MADISON—The University of Wisconsin System and the Wisconsin Department of Veterans Affairs are emphasizing action over words this year as they pay tribute to the thousands of Wisconsin servicemembers who have given their lives in defense of our nation.
The Wisconsin Department of Veterans Affairs and the UW System jointly saluted the leadership of Gov. Jim Doyle and the Wisconsin State Legislature, led by Sen. Scott Fitzgerald and Assembly Speaker John Gard, for supporting 2005 Senate Bill 613, which honors veterans and surviving dependents in Wisconsin. The legislation will expand the “Wisconsin G.I. Bill” program to provide full, free tuition at Wisconsin’s public colleges and universities for qualifying veterans, beginning in the fall semester of 2007.

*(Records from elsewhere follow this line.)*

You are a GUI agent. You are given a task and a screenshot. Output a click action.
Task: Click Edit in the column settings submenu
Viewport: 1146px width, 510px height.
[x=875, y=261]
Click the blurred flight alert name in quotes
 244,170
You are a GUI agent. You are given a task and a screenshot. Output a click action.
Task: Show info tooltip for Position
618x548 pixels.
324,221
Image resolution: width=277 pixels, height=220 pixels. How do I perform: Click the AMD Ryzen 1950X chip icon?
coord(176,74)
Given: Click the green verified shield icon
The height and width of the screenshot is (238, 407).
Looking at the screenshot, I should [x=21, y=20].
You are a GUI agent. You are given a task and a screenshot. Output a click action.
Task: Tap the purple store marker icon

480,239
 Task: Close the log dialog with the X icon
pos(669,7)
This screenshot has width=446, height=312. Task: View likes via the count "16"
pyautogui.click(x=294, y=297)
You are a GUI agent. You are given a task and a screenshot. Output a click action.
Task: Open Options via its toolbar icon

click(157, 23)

“ When the federal G.I. Bill was proposed more than 60 years ago, the University of Wisconsin was a leader among its peers in understanding that the legislation meant opportunities for both veterans and the state,” said UW System President Kevin P. Reilly. “I’m pleased that we are in the position today to continue Wisconsin’s commitment to providing opportunities for a higher education to veterans, their families, and students from all walks of life.”
The original federal G.I. Bill, passed in 1944, opened the doors to a college education for a whole generation of workers, and helped make it possible for their children to grow up in a middle-class family.
“ I can’t think of a bigger way to honor our fallen veterans than replicating perhaps the greatest legislation in this country’s history at the state level,” said Wisconsin Department of Veterans Affairs Secretary John A. Scocos. “The original G.I. Bill positively transformed the country, and the Wisconsin G.I. Bill expansion will develop the educational investment and economic development of this state in much the same way. As Memorial Day approaches, this is a tribute with actions far more tangible than just words of appreciation.”
The Wisconsin G.I. Bill program may be used at all state-supported institutions of the UW System and the Wisconsin Technical College System. The bill will expand benefits from the current 50 percent remission to a full 100 percent remission, effective in the 2007 fall semester.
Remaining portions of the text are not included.